Army eyeing automated target recognition tech to detect explosive hazards, battlefield obstacles
The Army is conducting market research for new algorithms and sensors that could help its forces detect hazardous objects on the front lines.
The service, led by the Capability Program Executive Ammunition and Energetics, issued a notice Tuesday requesting information from industry on their automatic target recognition tools.
“The purpose of ATR is to increase the Soldier’s ability to detect, classify, and identify threats in support of maneuver elements during autonomous breaching operations,” officials wrote.
The Army is eyeing solutions that will “significantly reduce operator workload while maintaining or exceeding the probability of detection and maintaining or lowering the false alarm rate of explosive hazards and complex obstacles by trained operators,” per the RFI.
The notice comes amid a broader push by the Army to acquire new AI technologies and unmanned systems that can lessen troops’ cognitive burden and mitigate their exposure to threats.

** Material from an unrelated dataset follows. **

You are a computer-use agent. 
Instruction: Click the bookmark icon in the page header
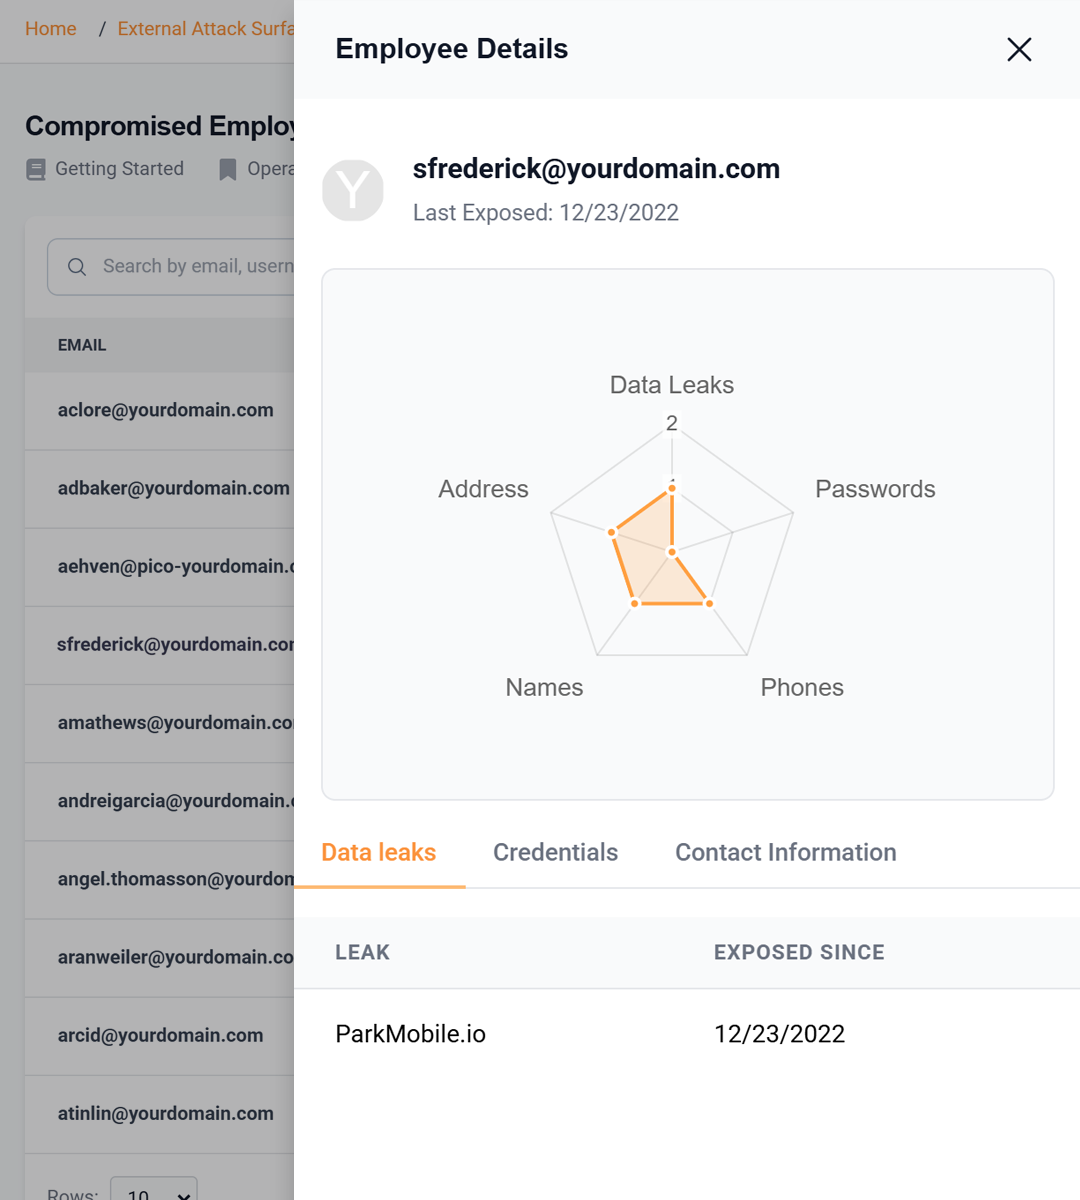(x=228, y=170)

Explosive hazards could include anti-tank, anti-personnel, and “top and side-attack” mines; improvised explosive devices (IEDs); submunitions; and unexploded ordnance.
Complex obstacles of concern during breaching operations include a “combination of man-made objects used to impede maneuverability on the battlefield,” officials noted, such as tank ditches, concertina wire, hedgehogs, tetrahedrons and dragon’s teeth.
The RFI suggested that industry’s detection technologies need to be powerful enough to discern “clutter objects” when they’re put through their paces, such as frisbees, tires, wheels, foliage and vegetation.
The Army plans to hold a lab-based assessment event this year to test vendors’ algorithms. A separate “collection event” is slated for the fourth quarter of this fiscal year at Fort A.P. Hill in Virginia for companies offering both sensors and algorithms.
The service is soliciting white papers, which are due May 15. Officials want to know how respondents’ algorithms were trained and whether they can run in real-time on sensor data as it’s being collected, among other information. They’re also asking sensor providers where they would mount their systems, such as on drones or ground-based platforms.